While the backlash against AIDS funding is less prevalent within South Africa, it has contributed to weakening global commitment to the HIV response and must be confronted. A very real consequence of the AIDS backlash might require another kind of leadership from South Africa.

“I think in every country, except South Africa and Botswana, whose entire antiretroviral programme is funded from their tax payers, the fact that the donors are starting to say: “Enough already!”, is something that should make us all very, very scared. Because it’s all very well to handle this in South Africa but I think we recognise the obligation we have to the rest of Africa, to try and help them dig themselves out of the sand pot we were in at the beginning,” he said.

South Africa’s lobbying at the UN

This was the sort of situation the Deputy President was trying to prevent with his trip to New York. At the close of the conference, Prof. Venter gave a glowing report of how the Deputy President had acquitted himself at the meeting in New York.

“The first thing he did, which is a direct firing across the bows, on everyone who thinks that we should inhibit and use our culture to oppress women, to oppress gay men, to oppress sex workers -- he went out and he asserted that this is what’s in our constitution,” said Prof. Venter. In addition, the proceedings from the conference informed the Deputy President’s testimony to the UN. “It’s something we do need to report, that it came straight out of this conference, straight through his lips and straight into the UN.

The Deputy President also told the UN meeting that South Africa is currently considering how it might introduce treatment for all at a CD4 count of 350, and plans a social mobilisation strategy to get people to access treatment before they get very ill. South Africa’s mass testing and counselling campaign will continue, and efforts to re-engineer primary health care will be stepped up.

He emphasised: “Global solidarity is critical and as we continue to explore alternative ways of resourcing this major crisis, we must work in partnership with communities, development partners and civil society. An AIDS-free world is an attainable goal: let us remain committed to this vision.”

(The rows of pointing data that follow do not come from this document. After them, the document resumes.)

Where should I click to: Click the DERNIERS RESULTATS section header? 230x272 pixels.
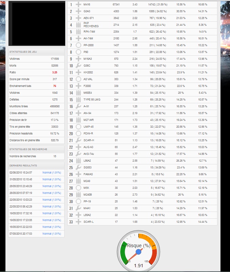pyautogui.click(x=36, y=165)
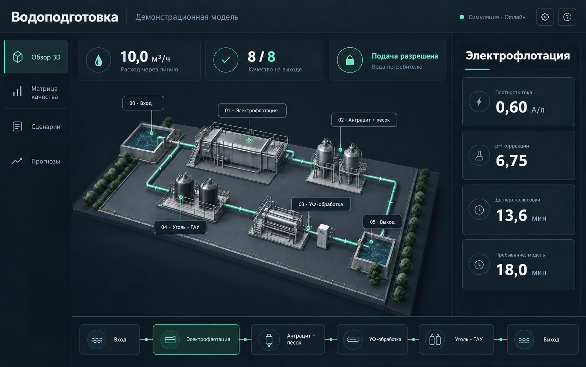Select the УФ-обработка stage button
586x367 pixels.
(372, 340)

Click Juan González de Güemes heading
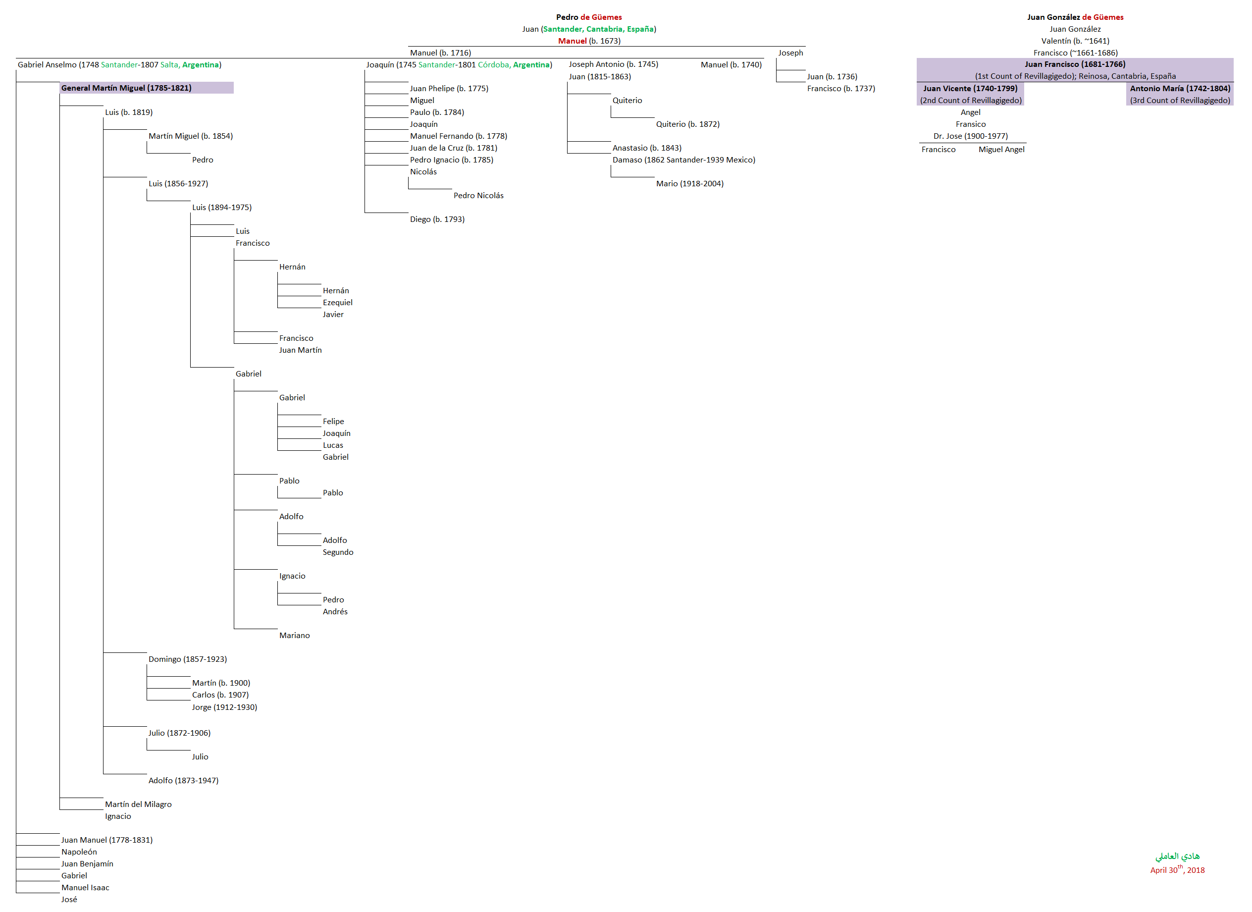point(1075,17)
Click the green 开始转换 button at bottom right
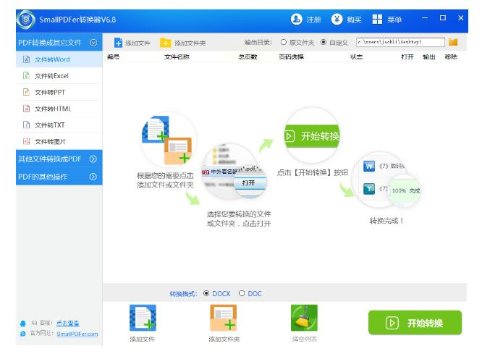 click(415, 323)
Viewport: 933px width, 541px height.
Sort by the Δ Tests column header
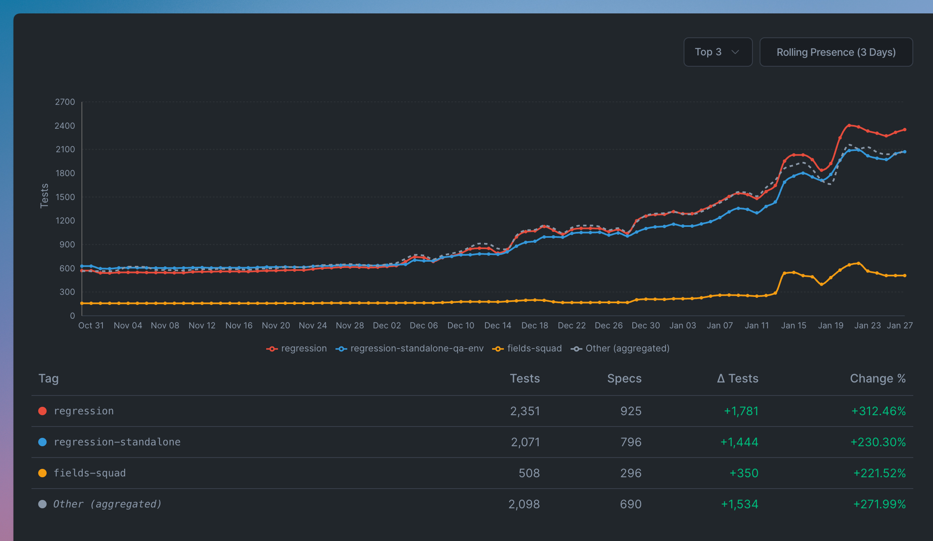[737, 378]
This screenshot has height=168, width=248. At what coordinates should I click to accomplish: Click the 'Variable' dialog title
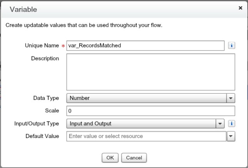(24, 9)
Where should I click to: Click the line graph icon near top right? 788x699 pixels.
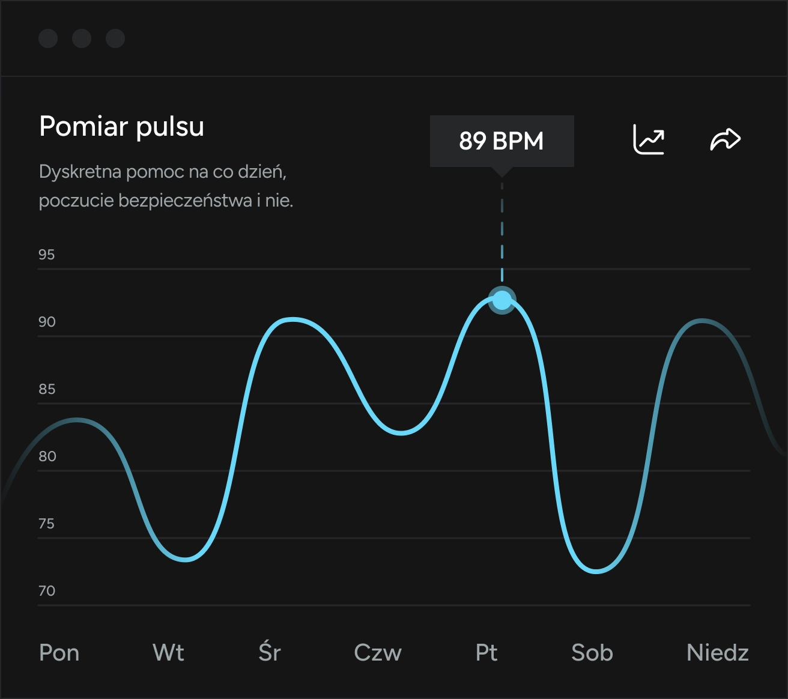click(649, 139)
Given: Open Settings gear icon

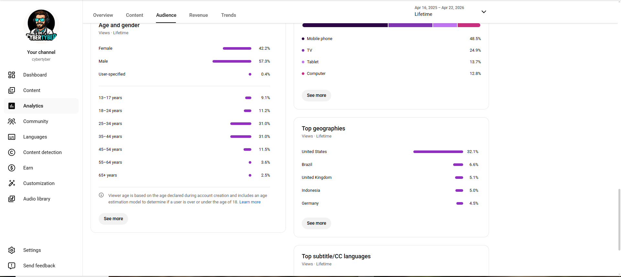Looking at the screenshot, I should 12,250.
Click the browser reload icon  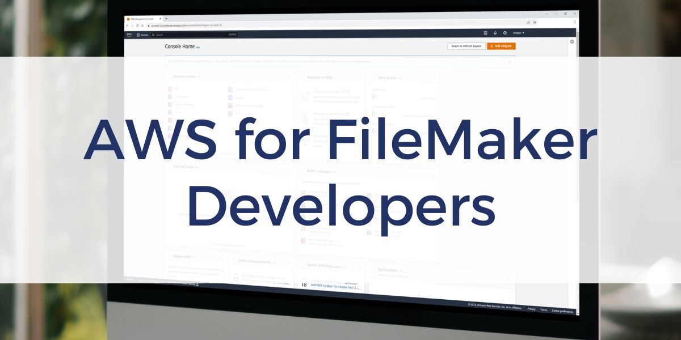137,25
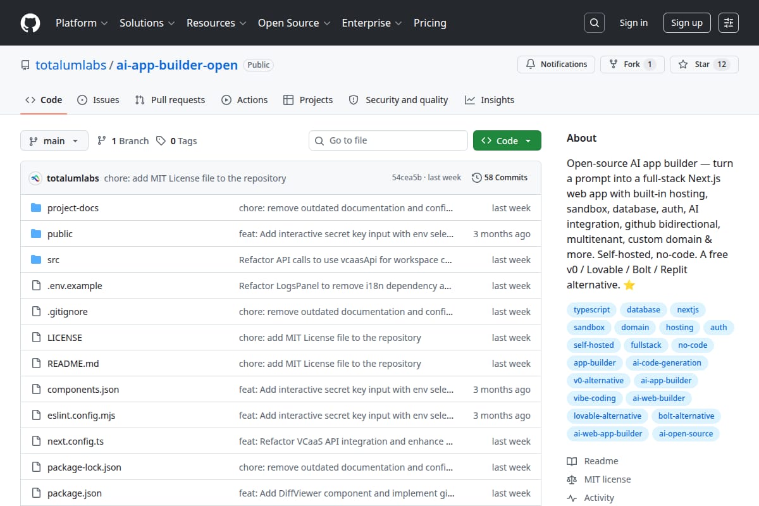
Task: Open the README.md file link
Action: click(x=73, y=364)
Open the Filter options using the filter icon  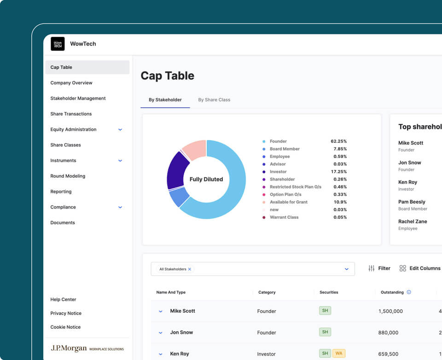tap(372, 268)
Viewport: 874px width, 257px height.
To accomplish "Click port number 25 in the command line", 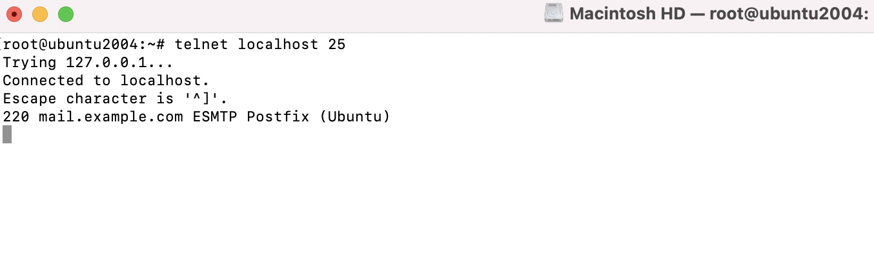I will pyautogui.click(x=337, y=45).
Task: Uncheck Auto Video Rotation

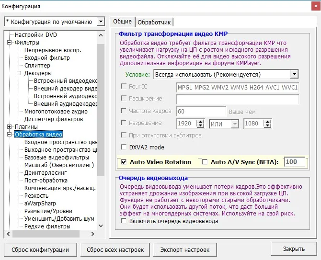Action: (x=124, y=162)
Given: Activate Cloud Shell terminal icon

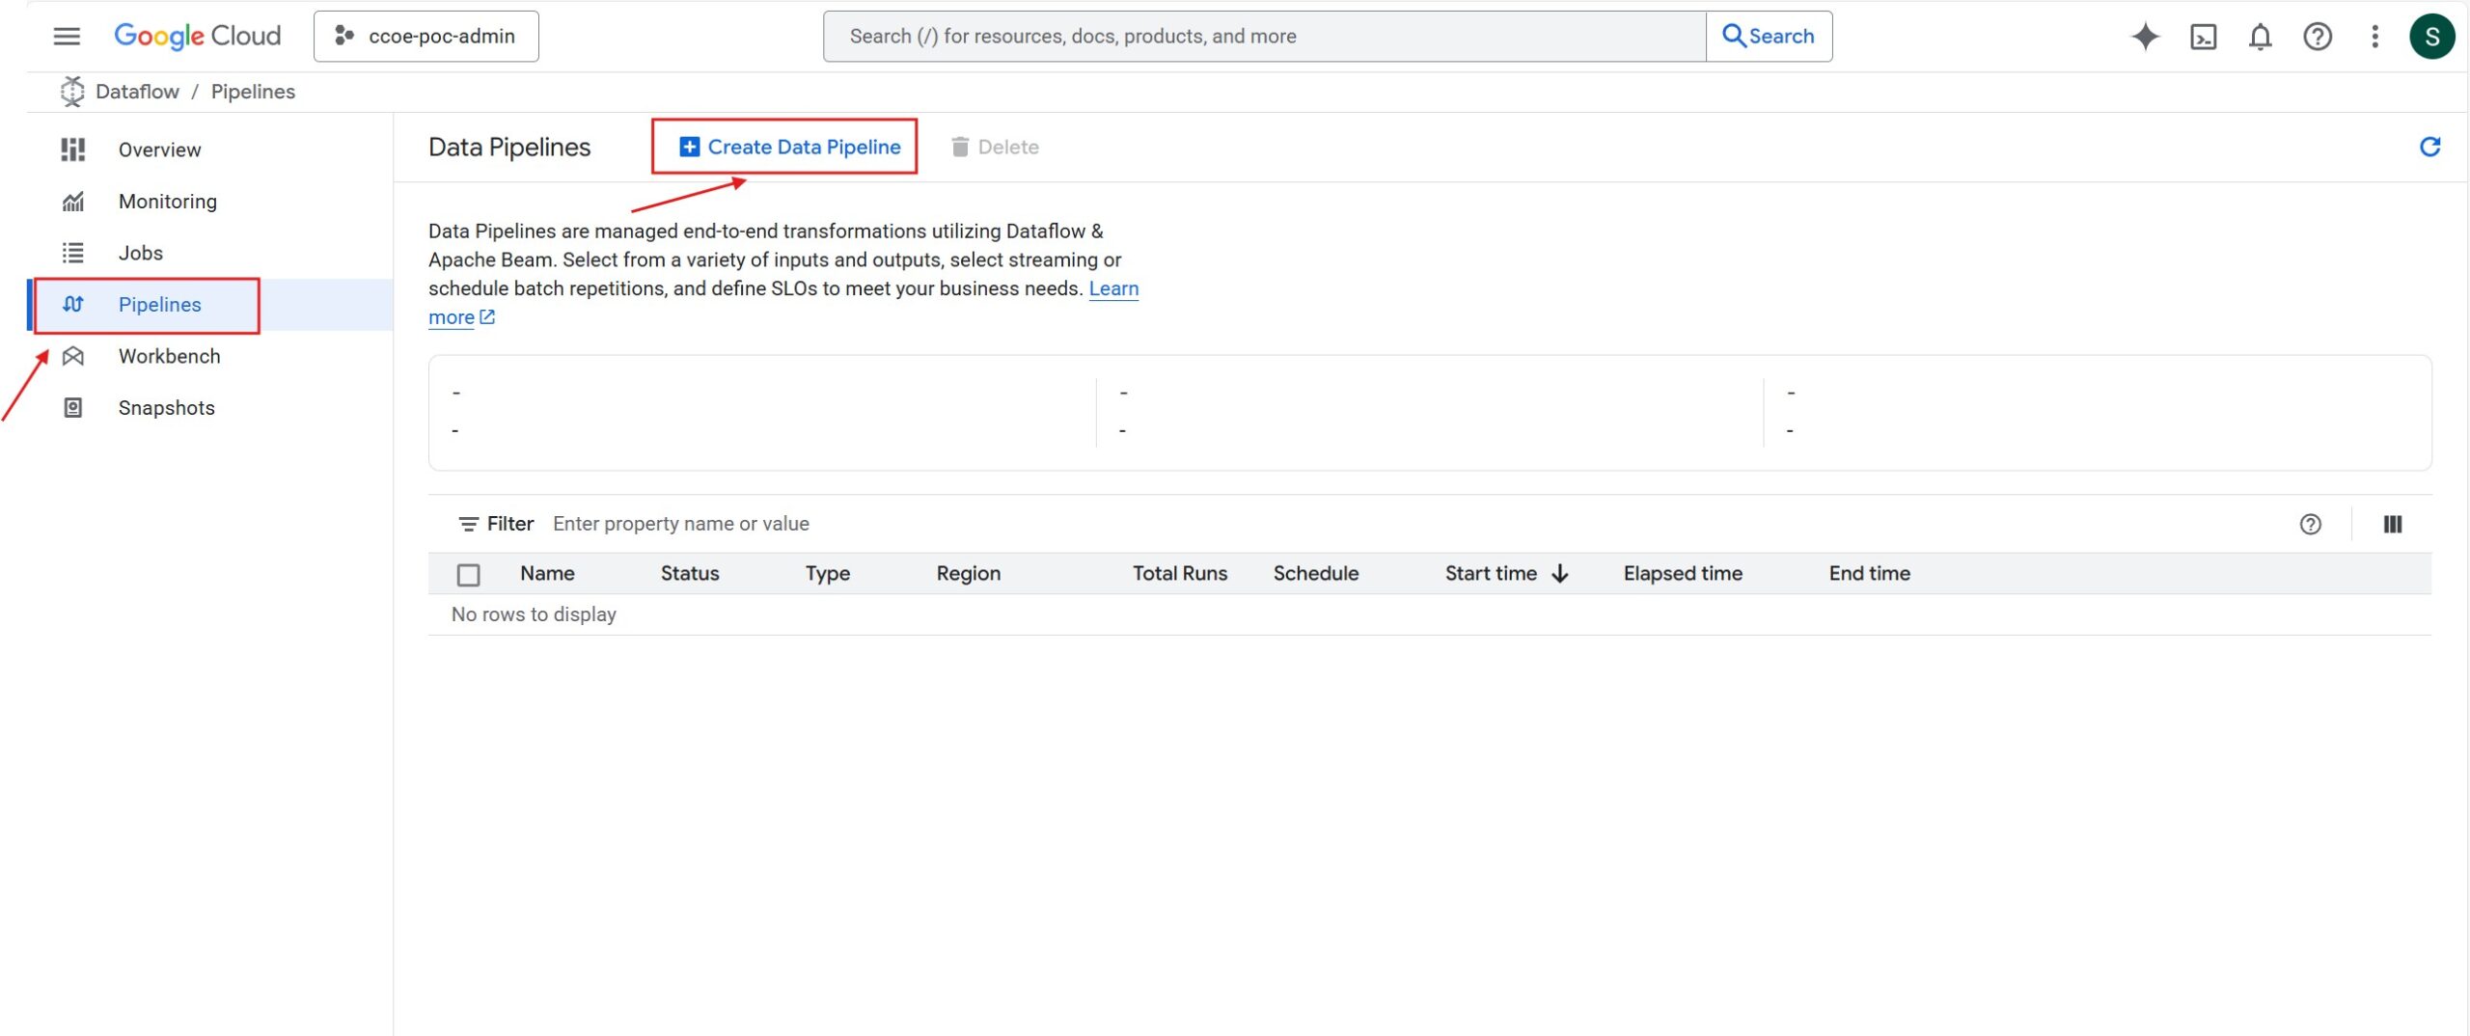Looking at the screenshot, I should [x=2203, y=37].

How much of an impact South Africa will have on the international global health policy front has yet to be seen. But having corrected the course of its AIDS policy, the country recognises the threat that the AIDS backlash represents, realises that it has to represent its own interests and is becoming increasingly confident of what it has to offer.

The Community Exchange Encounters rapporteur of the conference expressed the new sense of possibility and promise, saying: "We must create a forum for civil society to set strategic and common goals that will allow South Africa to be the activist nation of the African continent".

Perhaps the rising young power will negotiate a better deal for the region. If not, perhaps South Africa can join together with some of the other emerging BRICS economies to fund and implement health policies that are not so dependent on the fickle whims and trade policies of the wealthiest nations and multilateral organisations.